Gerald Koll

Zazen-Sesshin (16)

Mit Ächzen und Knarren in den Planken des Gebeins richtet das sitzende Dutzend sich auf. Nach vierzig Minuten des Sitzens geht es im Kreis, gemessenen Schrittes, gesenkten Blicks, Kin Hin, mit angelegten Händen vor der Brust, blinzelnd unter den Lidern, ob der Abstand zum Vorderen kürzer oder länger wird, denn der namenlose Mönch achtet auf Gleichmaß, und unwirsch wird er bei gegebenem Anlass.
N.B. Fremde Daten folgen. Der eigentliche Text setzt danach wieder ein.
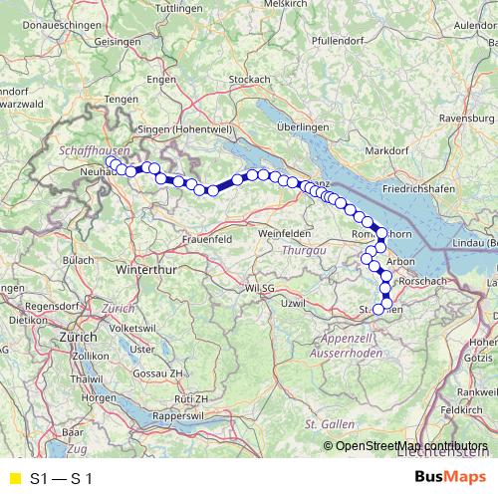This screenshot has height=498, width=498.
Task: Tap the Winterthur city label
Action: tap(146, 270)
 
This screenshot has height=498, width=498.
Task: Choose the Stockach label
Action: tap(250, 79)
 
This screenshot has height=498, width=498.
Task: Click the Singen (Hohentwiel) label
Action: tap(186, 130)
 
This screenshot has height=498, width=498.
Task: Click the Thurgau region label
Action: tap(303, 250)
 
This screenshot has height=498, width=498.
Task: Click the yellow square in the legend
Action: tap(15, 479)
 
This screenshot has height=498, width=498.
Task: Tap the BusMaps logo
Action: tap(451, 478)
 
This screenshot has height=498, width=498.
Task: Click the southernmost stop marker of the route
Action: tap(378, 309)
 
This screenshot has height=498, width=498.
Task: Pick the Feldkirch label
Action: tap(463, 409)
Das Schreiten führt heraus aus den Gräben der Dielen. Diesmal waren sie Savannen. Schwaden Nebels zogen hindurch, bis sie sich lichteten und die Savanne Dornen trug, befallen von Aschen ausgebrochener Knie. Die schrien vor Schmerz, im Eindruck der Striemen glühender Drähte und im Zucken kommender Schmerzen. Hindurch!!, gezwängt und bezwungen von hinten und vorn. Unmöglich, den Schmerz zu verdrängen, auch mit Liebe war er nicht bestechlich, so wurde ich Tiger und kreiste ihn ein. Ich schnitt ihn ab von Vorher und Nachher, kam näher, zog die Kreise enger, bis, jede Sekunde aufs Neue, das eben Erlebte längst vergangen war und die nächste Zukunft in fernster Weite unberührt lag: bis der alles verschlingende Schmerz abgenagt war auf die kleinste Größe des Moments, die den Schrei nicht lohnt.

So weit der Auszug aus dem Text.